The stairway, enclosed in the square-shaped turret on the north side of the house, is perhaps the most evocative feature of the midget house. Entirely clad in cypress, it angles its way up to the second floor, with glowing panels of slag glass letting in a milky glow. Traces of ancient paint — red, green and blue — are still visible in the grooves of the wood. Bartholomew has noticed this technique used in other older homes in the neighborhood.
The second floor remains virtually untouched. Two bedrooms, both painted a light cream with green trim, feature a wealth of original built-ins — closets, cupboards, vanities, drawers and cabinets. Each has three different exposures, a big plus in the days before air conditioning. The upstairs bathroom (there is another attached to the downstairs bedroom) is completely original, with black and yellow tile in the early Art Deco style.
“If I had to imagine my dream home, this would be it,” Bartholomew says.
And she has lavished time and effort on getting all the details just right. The furniture and décor have been culled from local antique stores, estate sales and the Woman’s Exchange. And, although she has not altered the home’s footprint, she has added details to enhance the period atmosphere — glass doorknobs, wainscoting and bathroom fixtures, many acquired from Van Dyke’s, an online source for old-house restorers.

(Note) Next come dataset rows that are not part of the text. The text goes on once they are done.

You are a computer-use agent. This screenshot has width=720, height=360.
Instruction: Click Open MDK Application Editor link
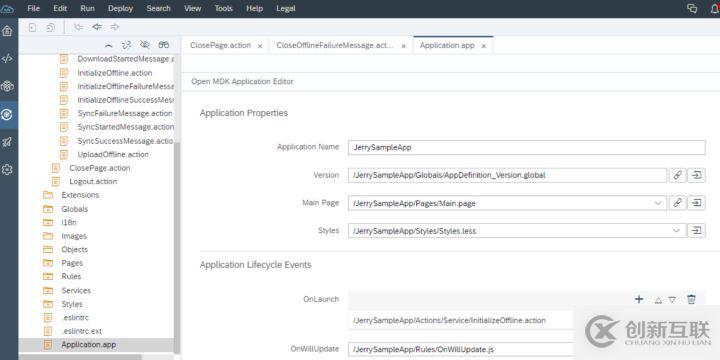pyautogui.click(x=242, y=81)
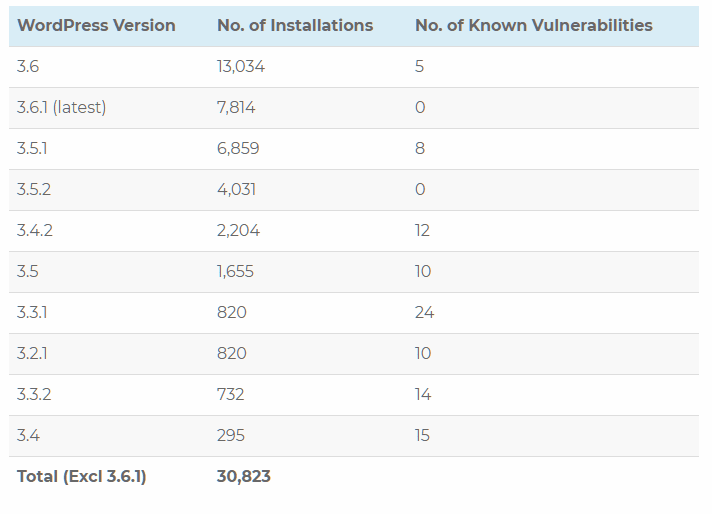Click the No. of Known Vulnerabilities header
This screenshot has width=712, height=514.
coord(534,25)
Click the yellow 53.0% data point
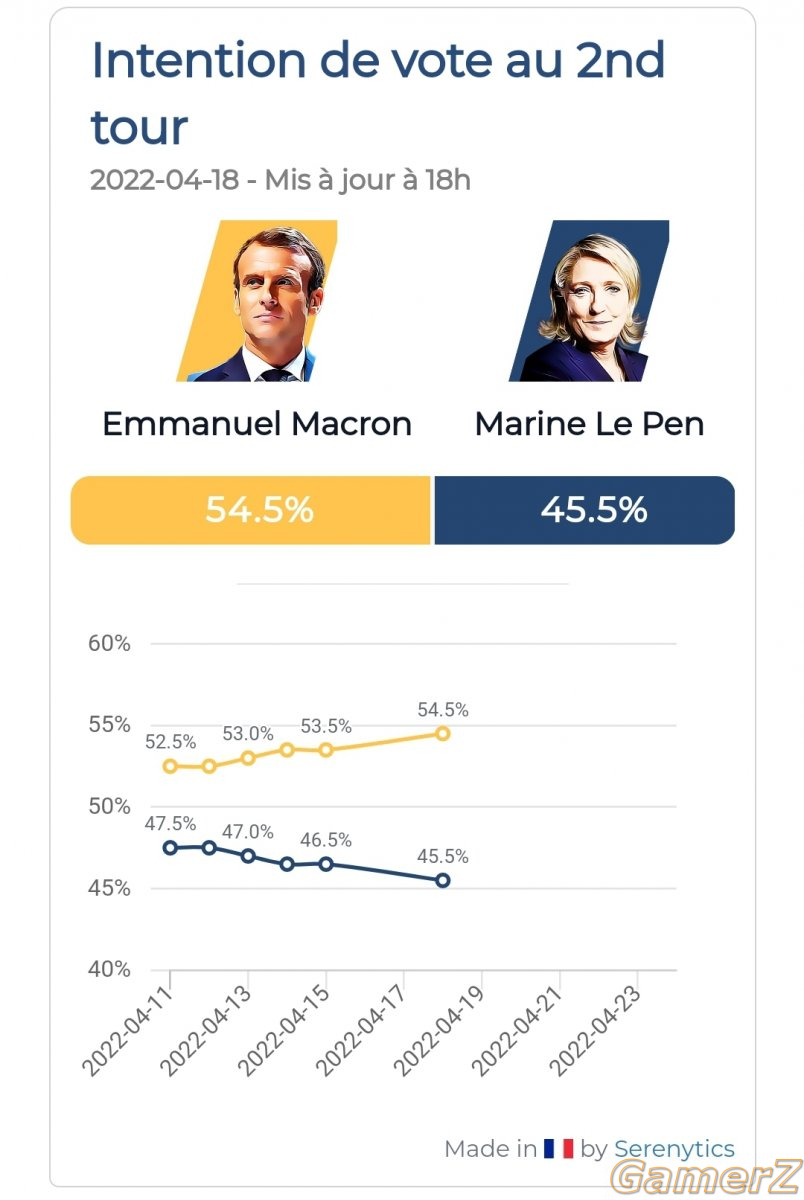 tap(248, 758)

Aside from the cracked pipes and the termite damage, there was one other undesirable remnant from the past — the ghost Murphy the cat saw on the turret stairway.
“He was frozen, staring at something,” Bartholomew recalls. “Then, he jumped straight up in the air, like a Jack-in-the-box.”

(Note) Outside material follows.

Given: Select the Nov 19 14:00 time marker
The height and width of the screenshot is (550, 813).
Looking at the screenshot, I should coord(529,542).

As a writer who knows the power of imagination, Bartholomew called in a feng shui expert, who solved the problem to Murphy and Bartholomew’s satisfaction.
Bartholomew is moving to Oregon to be closer to her son, a musician, and the home is currently on the market. Though she and other local historians have done extensive research, much still remains a mystery about the place. The architect’s name is known (H. S. Sprague), as is that of the builder (Paul Bergmann, who also built the Powel Crosley Estate) but exactly when the house was built and for whom, and whether it is original or a remodel of an earlier structure — all are questions that have been lost to history.
Maybe it’s better that way. For such a sunny, cheerful little home, it retains a powerful hold on the imagination. It’s a storybook home with a million stories attached to it. As Bartholomew and Murphy have learned, that may be more important than the truth.